**What to produce**
Pull out every line of the data below that contains the string "icon", treating uppercase and lowercase as different.

**Provided information**
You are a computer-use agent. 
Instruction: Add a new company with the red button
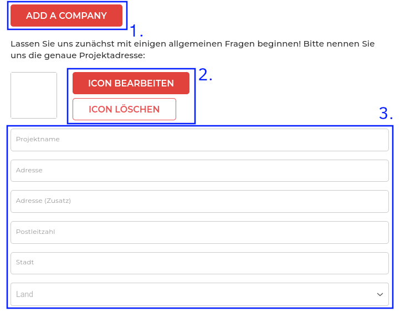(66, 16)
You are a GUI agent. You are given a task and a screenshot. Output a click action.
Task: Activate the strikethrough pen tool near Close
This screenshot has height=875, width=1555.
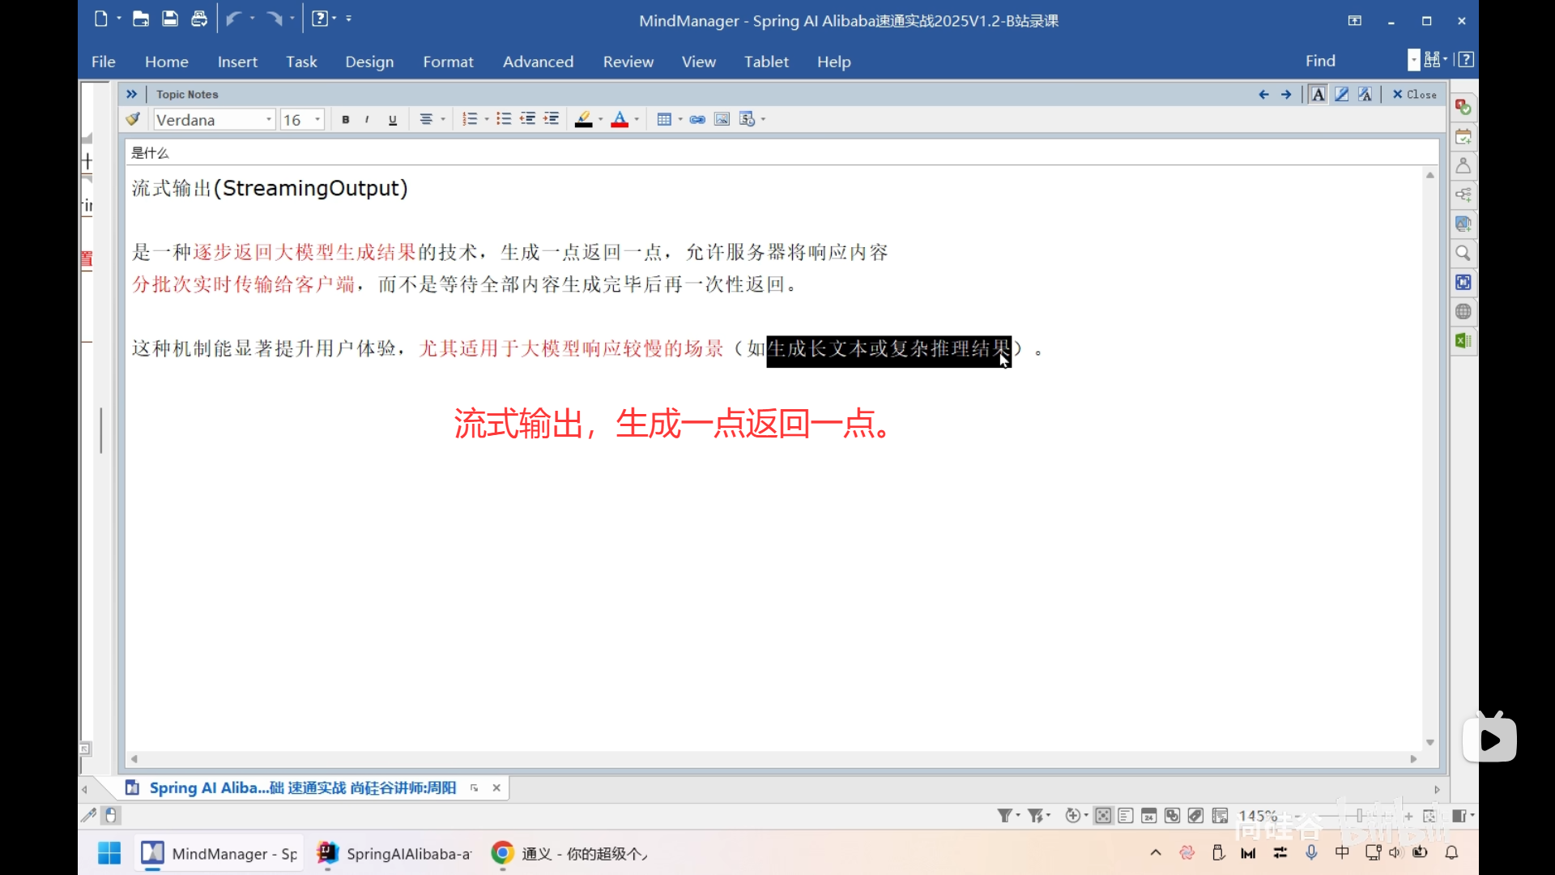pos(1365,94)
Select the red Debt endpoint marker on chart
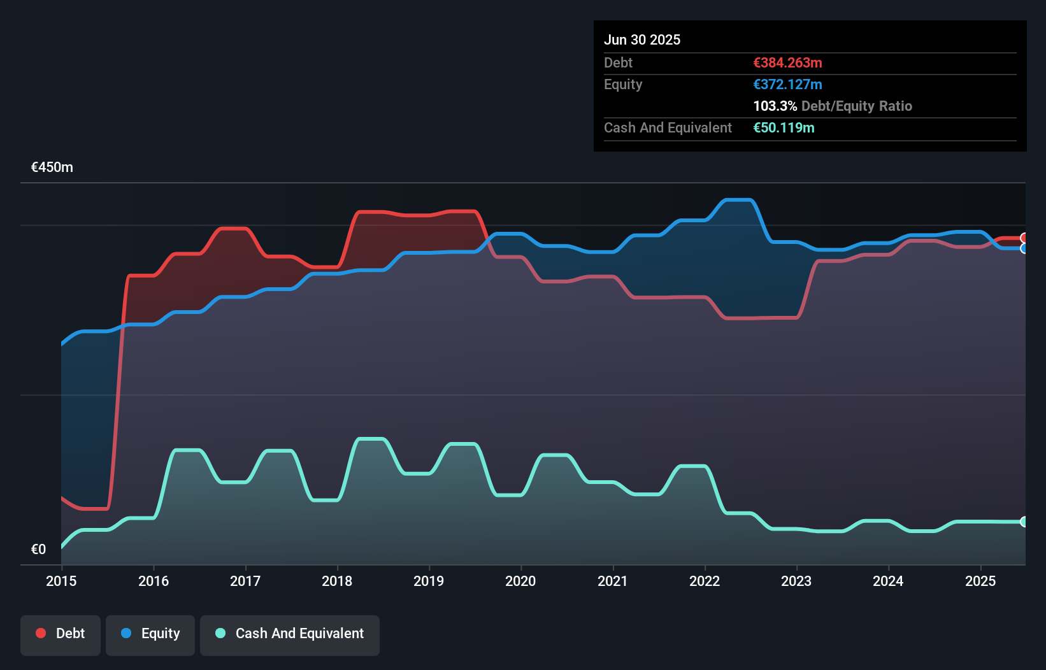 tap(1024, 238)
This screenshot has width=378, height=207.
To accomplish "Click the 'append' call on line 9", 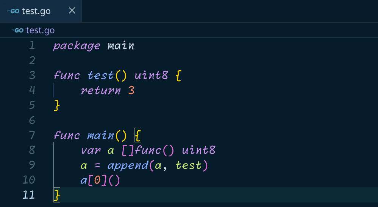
--
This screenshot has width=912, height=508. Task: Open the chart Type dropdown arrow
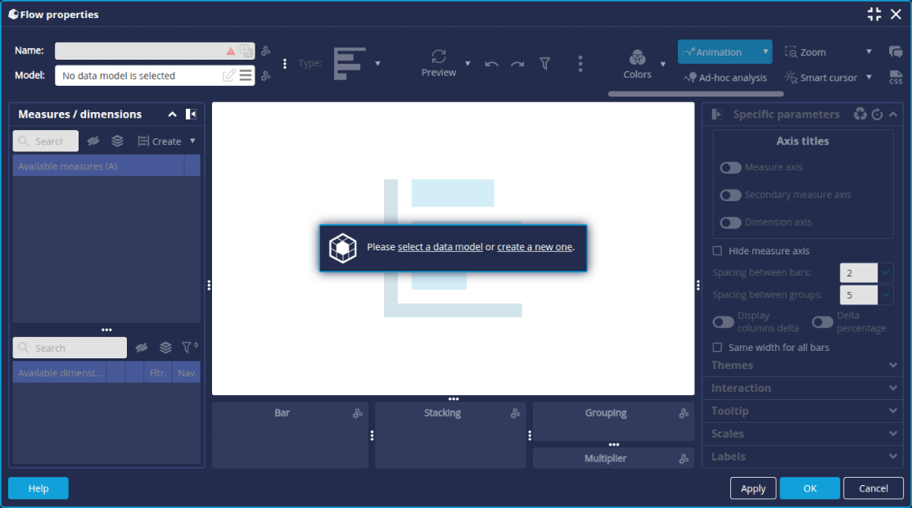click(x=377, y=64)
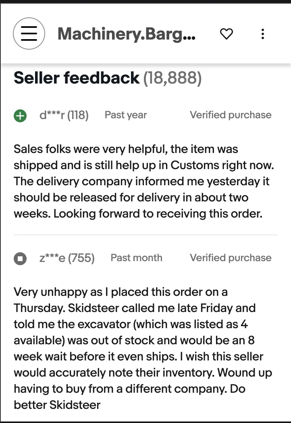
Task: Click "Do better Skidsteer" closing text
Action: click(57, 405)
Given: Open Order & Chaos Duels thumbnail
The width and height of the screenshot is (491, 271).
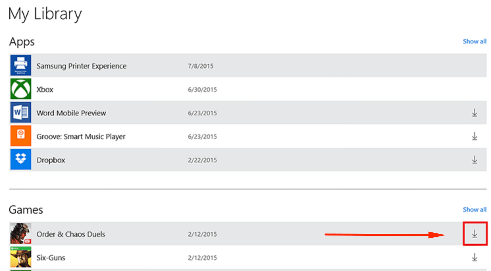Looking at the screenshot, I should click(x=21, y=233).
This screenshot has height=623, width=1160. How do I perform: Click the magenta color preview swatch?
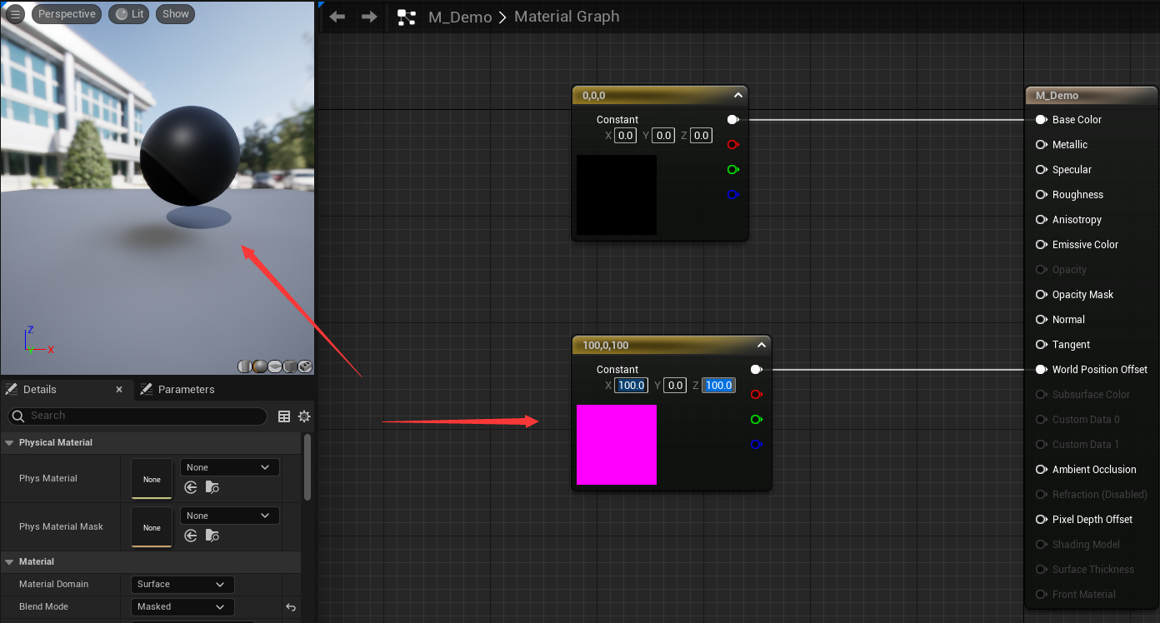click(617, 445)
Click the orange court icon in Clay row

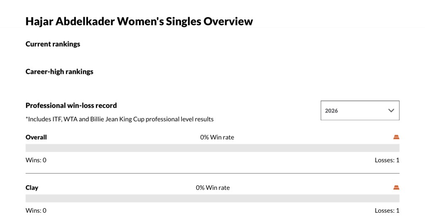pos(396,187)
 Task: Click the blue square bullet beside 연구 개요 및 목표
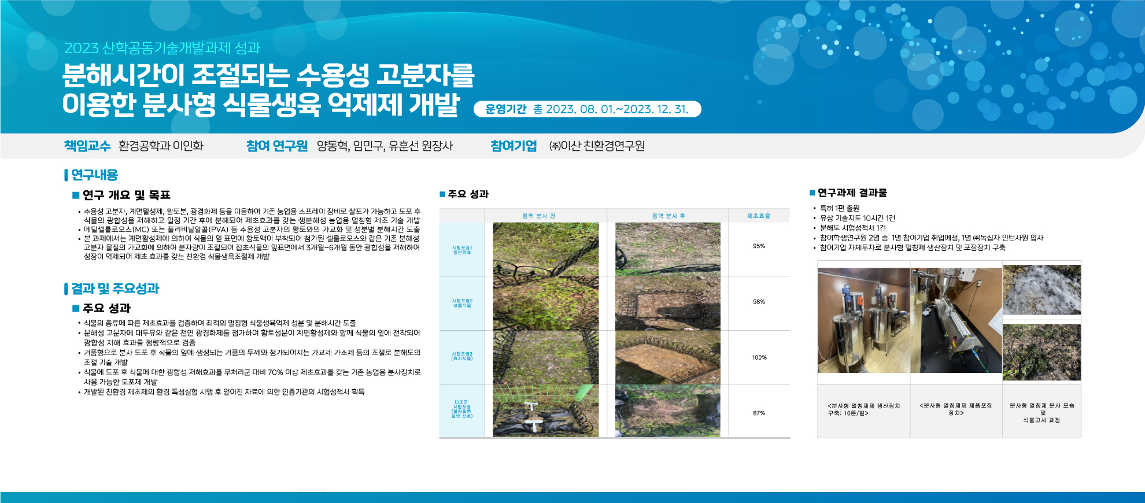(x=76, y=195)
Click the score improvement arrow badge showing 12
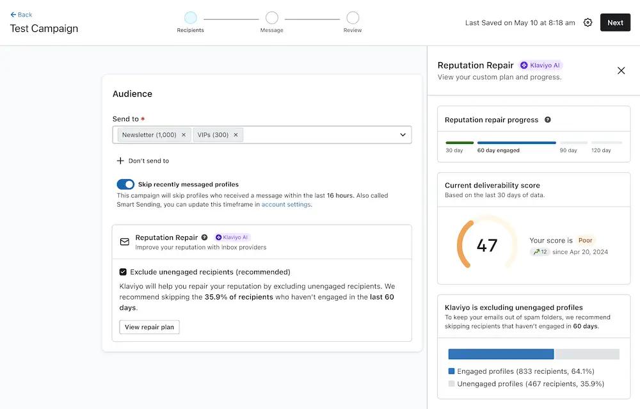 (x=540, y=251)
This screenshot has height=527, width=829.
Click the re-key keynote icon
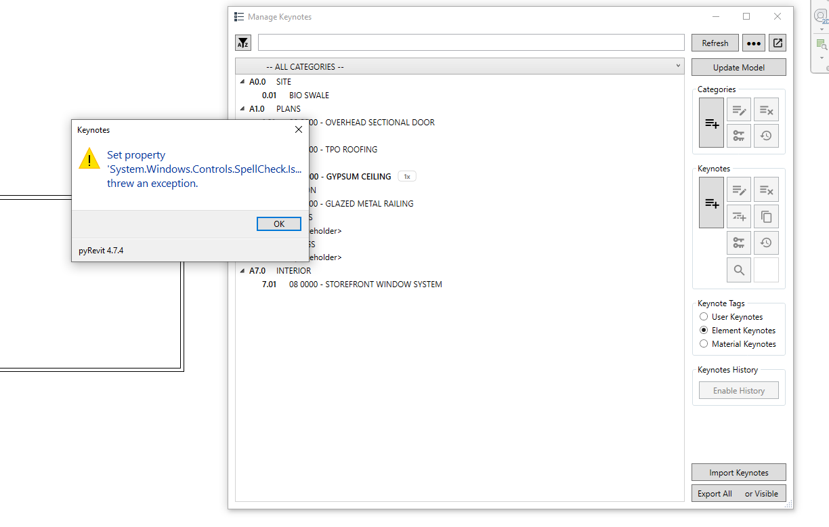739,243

**Solved problem**
Click the orange court icon in Clay row
Click the re-key keynote icon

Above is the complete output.